Guoxia Ren1,2,*, Xu Liu3,*, Zhendong Yu4, Jingjie Li5, Fanglin Niu5, Tianbo Jin5, Jikui Liu3 and Mingwei Chen1

1Department of Respiratory and Critical Care Medicine, The First Affiliated Hospital of School of Medicine of Xi’an Jiaotong University, Xi’an 710061, China

2Department of Intergrated Traditional Chinese and Western Medicine, Xi’an Chest Hospital, Xi’an 710100, China

3Hepato-Pancreato-Biliary Surgery, Peking University Shenzhen Hospital, Guangdong, Shenzhen 518036, China

4Central Laboratory, Peking University Shenzhen Hospital, Guangdong, Shenzhen 518036, China

5Key Laboratory of Resource Biology and Biotechnology in Western China (Northwest University), Ministry of Education, School of Life Sciences, Northwest University, Xi’an, Shaanxi 710069, China

*These authors contributed equally to this work and Joint first author

Correspondence to:

Jikui Liu, email: [email protected]

Mingwei Chen, email: [email protected]

Keywords: chronic hepatitis B; TERT; single nucleotide polymorphisms (SNPs); case-control; Chinese Han

Received: September 05, 2017     Accepted: December 26, 2017     Published: January 03, 2018

ABSTRACT

In this study, we investigated the association between the polymorphisms of telomerase reverse transcriptase (TERT) gene and the risk of chronic hepatitis B (CHB) in a Chinese Han population. Four single nucleotide polymorphisms (SNPs) in TERT (rs10069690, rs2242652, rs2853677 and rs2853676) were genotyped from 224 CHB patients and 300 healthy controls using the Sequenom Mass-ARRAY platform.
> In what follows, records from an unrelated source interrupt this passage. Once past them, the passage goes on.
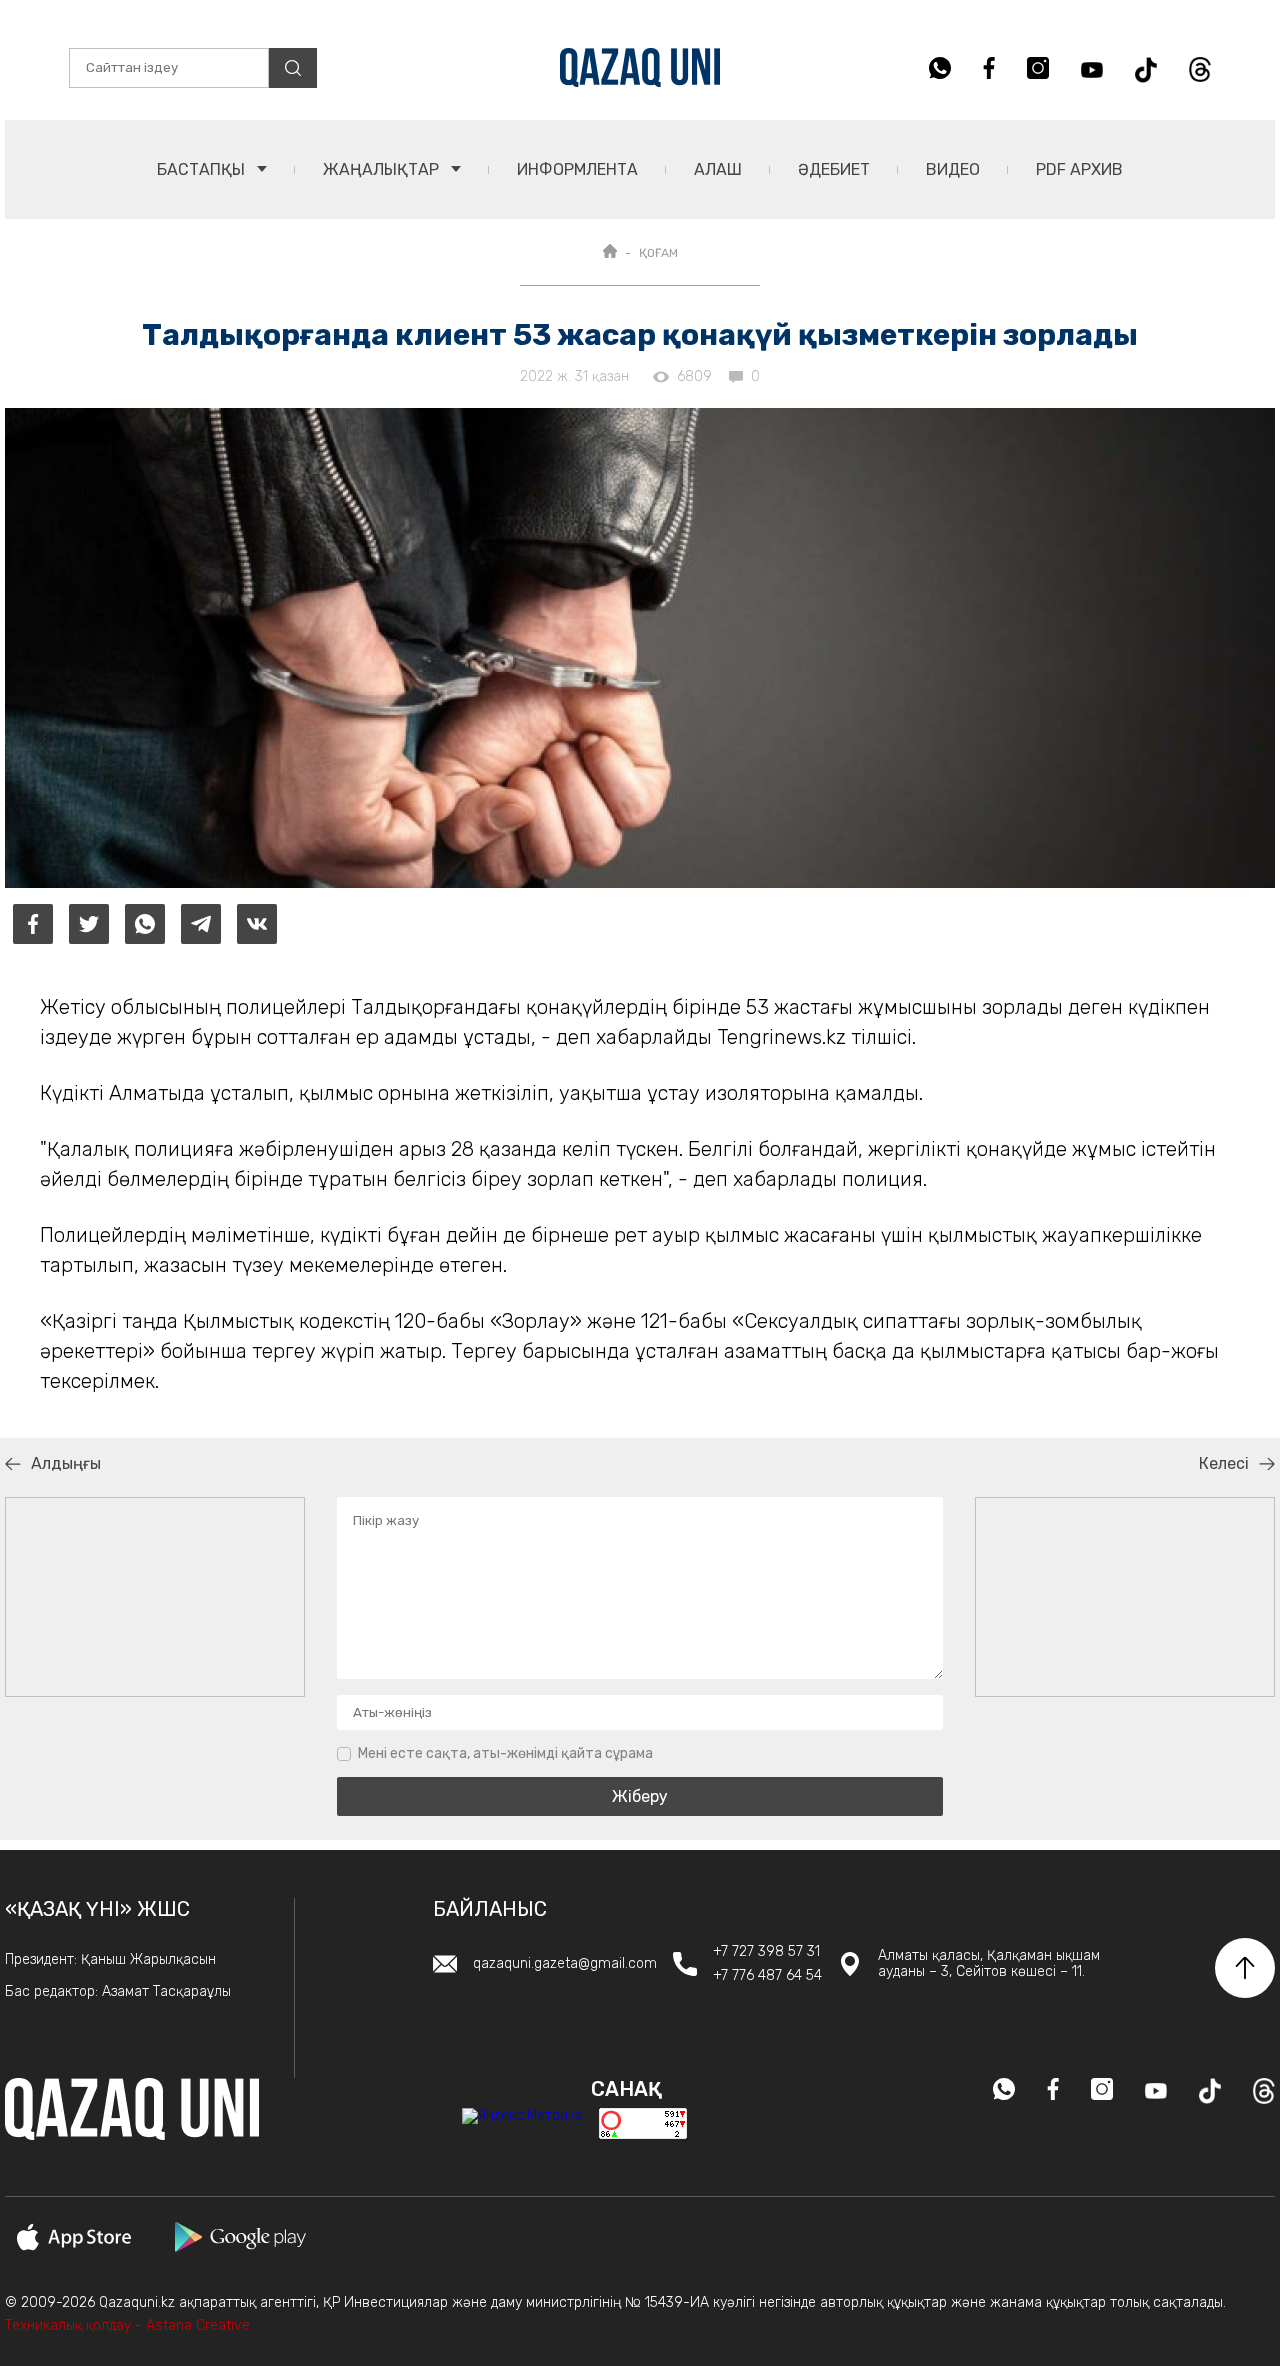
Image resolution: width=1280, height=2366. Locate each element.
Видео (953, 169)
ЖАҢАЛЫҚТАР (383, 169)
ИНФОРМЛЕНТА (577, 169)
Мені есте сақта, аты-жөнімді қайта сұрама (505, 1753)
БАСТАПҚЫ (203, 169)
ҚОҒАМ (658, 253)
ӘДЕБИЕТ (834, 169)
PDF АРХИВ (1079, 169)
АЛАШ (718, 169)
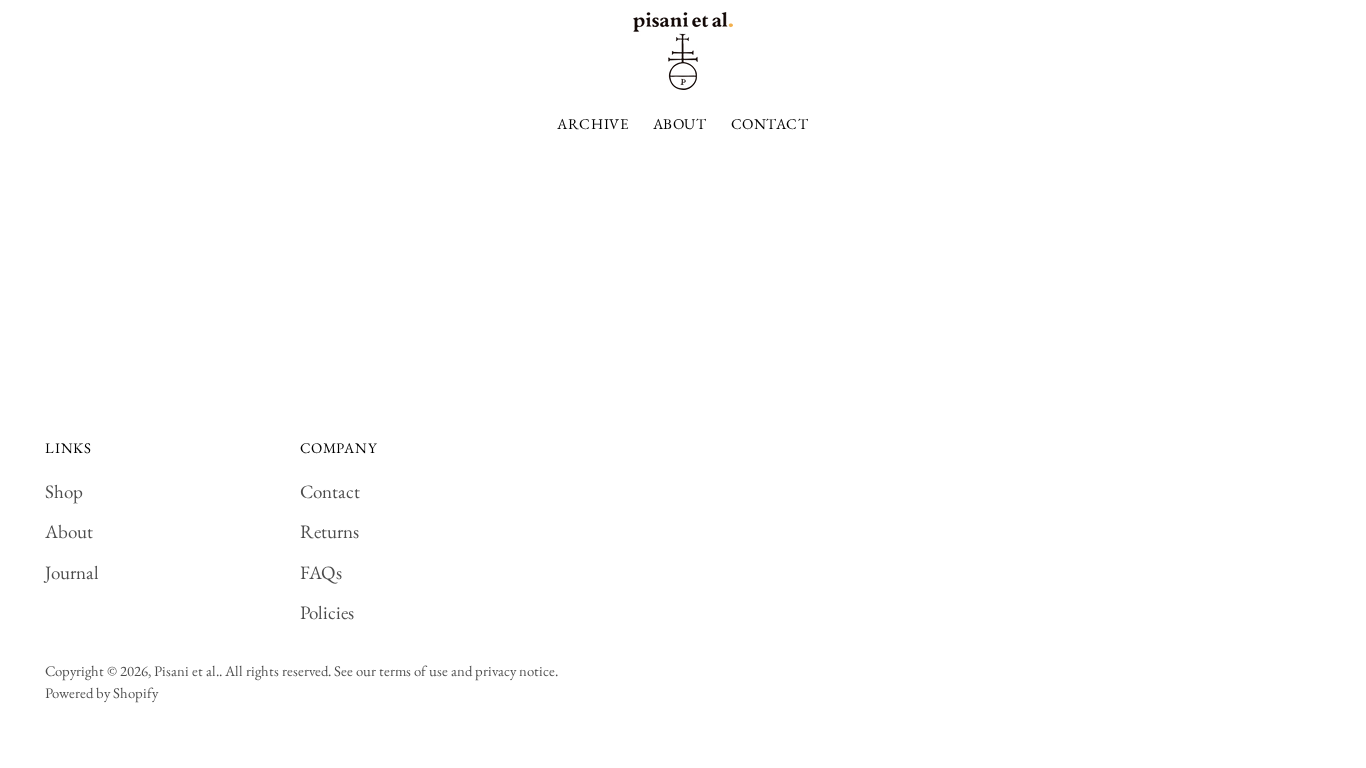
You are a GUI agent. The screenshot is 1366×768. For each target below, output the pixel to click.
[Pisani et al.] (683, 51)
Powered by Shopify (101, 692)
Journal (72, 572)
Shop (64, 491)
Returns (329, 531)
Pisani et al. (186, 670)
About (69, 531)
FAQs (321, 572)
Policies (327, 612)
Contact (330, 491)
We used genetic model, haplotype analyses, chi-square test, logistic regression analysis to evaluate the association between SNPs and CHB risk. The relative risk was estimated by odd ratios (ORs) and 95% confidence intervals (CIs). We found that rs10069690 was significantly associated with an increased CHB risk in the dominant model (adjusted OR = 1.70, 95% CI: 1.06–2.71, P = 0.031) and additive model (adjusted OR = 1.62, 95% CI: 1.09–2.41, P = 0.018). The haplotype “TA” (rs10069690 and rs2242652) was found to be associated with an increased risk of CHB (adjusted OR = 1.58, 95% CI: 1.05–2.38, P = 0.027). Our results suggested potential genetic contributes for TERT in CHB development in a Chinese Han population. Future functional and association studies with larger sample sizes are required to confirm these findings.


INTRODUCTION

Hepatitis B virus (HBV) infection is a serious public health problem worldwide, with approximately 2 billion people having a history of HBV infection and 350 million of them suffering from chronic HBV infection [1]. Based on a national epidemiological survey, it has been estimated that the weighted prevalence of hepatitis B surface antigen (HBsAg) was roughly 7.18% in Chinese population [2]. Although the host factors (such as infection age, gender and immune status), viral and environmental factors are thought to be involved in affecting the development of CHB. The mechanisms underlying the different clinical outcomes of HBV infection have not been fully understood. Studies indicated that host genetic factors play a critical role in the development of HBV infection, especially single nucleotide polymorphisms (SNPs), is regarded to be one of the determinants for this clinical heterogeneity [3, 4]. Some polymorphisms have been reported to be involved in susceptibility to CHB in disease severity and progression, or disease prognosis [4, 5].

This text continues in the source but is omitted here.